O aprendizado que pode modificar nossas condições temporárias ou Um viva aos nossos professores

Publicado em: 15/10/2021

Ivam Cabral, diretor executivo da SP Escola de Teatro – Foto: Arquivo SP Escola de Teatro

Por Ivam Cabral
Diretor executivo da SP Escola de Teatro e da Adaap

Tenho passado a vida estudando. Fiz graduação, mestrado e doutorado. Fiz cursos livres e cursos de extensão e de pós-graduação, também. Muitos! Nesse momento, inclusive, faço três cursos de pós-graduação ao mesmo tempo. Sim, eu sempre fui exagerado.

Mas é porque, também, eu gosto demais de estudar. Comecei aos quatro, no ano que faria cinco anos, no jardim de infância do Grupo Escolar Correia Defreitas, lá em Ribeirão Claro, minha cidade natal. Me lembro bem desse dia.

Minha irmã Irani é quem me levou à escola naquele primeiro dia. Embora a escola ficasse lá no alto da cidade, na mesma rua de casa, a gente subiu pela rua principal, a da igreja matriz, paralela à nossa. Acho que a minha irmã queria me exibir pra cidade porque eu realmente estava elegante naquele dia, em um uniforme jardineira azul, com camisa cor-de-rosa xadrez e boina azul, do mesmo tecido da jardineira.
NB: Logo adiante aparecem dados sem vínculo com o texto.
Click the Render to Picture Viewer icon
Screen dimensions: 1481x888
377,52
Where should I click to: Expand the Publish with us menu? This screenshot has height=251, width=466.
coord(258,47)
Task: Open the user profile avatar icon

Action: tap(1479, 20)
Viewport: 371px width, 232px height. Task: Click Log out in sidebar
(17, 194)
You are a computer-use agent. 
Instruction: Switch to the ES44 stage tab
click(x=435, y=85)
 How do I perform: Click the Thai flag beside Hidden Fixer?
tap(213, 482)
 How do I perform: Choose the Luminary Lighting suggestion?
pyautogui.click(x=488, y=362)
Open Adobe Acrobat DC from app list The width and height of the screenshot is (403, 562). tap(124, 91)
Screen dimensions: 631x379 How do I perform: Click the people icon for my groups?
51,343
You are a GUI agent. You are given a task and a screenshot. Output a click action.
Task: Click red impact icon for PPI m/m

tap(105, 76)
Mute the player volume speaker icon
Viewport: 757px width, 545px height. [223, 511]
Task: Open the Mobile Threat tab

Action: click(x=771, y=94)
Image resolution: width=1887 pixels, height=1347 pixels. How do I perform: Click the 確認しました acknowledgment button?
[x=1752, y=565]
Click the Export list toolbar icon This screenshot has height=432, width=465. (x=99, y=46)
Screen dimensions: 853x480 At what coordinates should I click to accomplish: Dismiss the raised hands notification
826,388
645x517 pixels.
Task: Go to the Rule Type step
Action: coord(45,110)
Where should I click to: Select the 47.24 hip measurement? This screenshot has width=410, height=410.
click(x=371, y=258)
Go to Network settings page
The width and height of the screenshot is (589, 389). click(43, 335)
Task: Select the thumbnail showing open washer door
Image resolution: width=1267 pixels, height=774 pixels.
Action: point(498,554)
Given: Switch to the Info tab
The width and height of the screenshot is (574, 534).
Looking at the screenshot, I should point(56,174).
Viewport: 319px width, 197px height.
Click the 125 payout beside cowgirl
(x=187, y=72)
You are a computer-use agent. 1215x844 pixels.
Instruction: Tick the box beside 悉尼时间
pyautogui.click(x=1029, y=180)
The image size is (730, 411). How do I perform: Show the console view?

Grupo Escolar de Ribeirão Claro – Foto: Acervo DER-PR

A partir daí, passei pouco tempo sem que estivesse matriculado em algum curso ou em vínculo com alguma universidade ou instituição.

Então eu fui sendo moldado pela aprendizagem que recebia. E tive sorte porque, nesses anos todos, cruzei com pessoas tão incríveis que sempre me abriram novas perspectivas de vida. Também fui dar aulas e isso também foi um processo de aprendizagem.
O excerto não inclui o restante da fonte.